Traditional collagen production methods rely mainly on extraction and treatment of animal tissue. This approach has the following limitations: (1) animal derived material limitation: traditional methods rely on animal tissue, such as skin, bone, etc., to extract collagen. However, animal-derived materials are affected by factors such as animal species, growth environment, etc., resulting in large differences in the quality and performance of collagen. (2) risk of transmission of infectious disease: there are potential infectious pathogens in animal tissues, such as viruses, bacteria, etc., and the risk of transmission thereof cannot be completely excluded. (3) low protein purity: in the traditional extraction method, collagen often exists in a mixed mode with other tissue components, the purity is low, and the requirements of some specific applications are difficult to meet. (4) unstable quality: the traditional extraction method is influenced by factors such as animal growth environment, diet and the like, so that the quality and performance of the collagen are unstable.

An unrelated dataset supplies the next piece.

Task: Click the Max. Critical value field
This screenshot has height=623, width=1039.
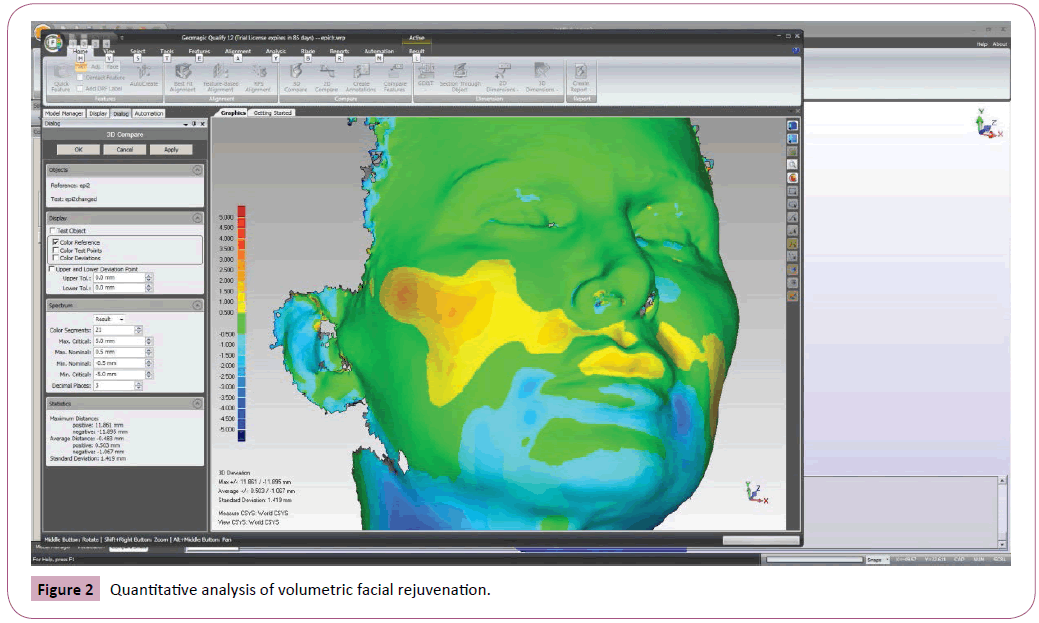Action: click(118, 341)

In order to overcome the limitations of the traditional collagen preparation method, a high-efficiency, safe and stable recombinant collagen preparation method needs to be developed. The method has the following characteristics: (1) high purity: the preparation method of the recombinant collagen can obtain high-purity collagen and meet the requirements of different application fields. (2) controllability: the preparation method should be capable of controlling the structure and properties of the recombinant collagen to meet the requirements of a particular application. (3) biocompatibility: the recombinant collagen should have good biocompatibility to ensure biosafety in vivo. (4) mass production: the preparation method has expandability and can meet the requirement of mass production.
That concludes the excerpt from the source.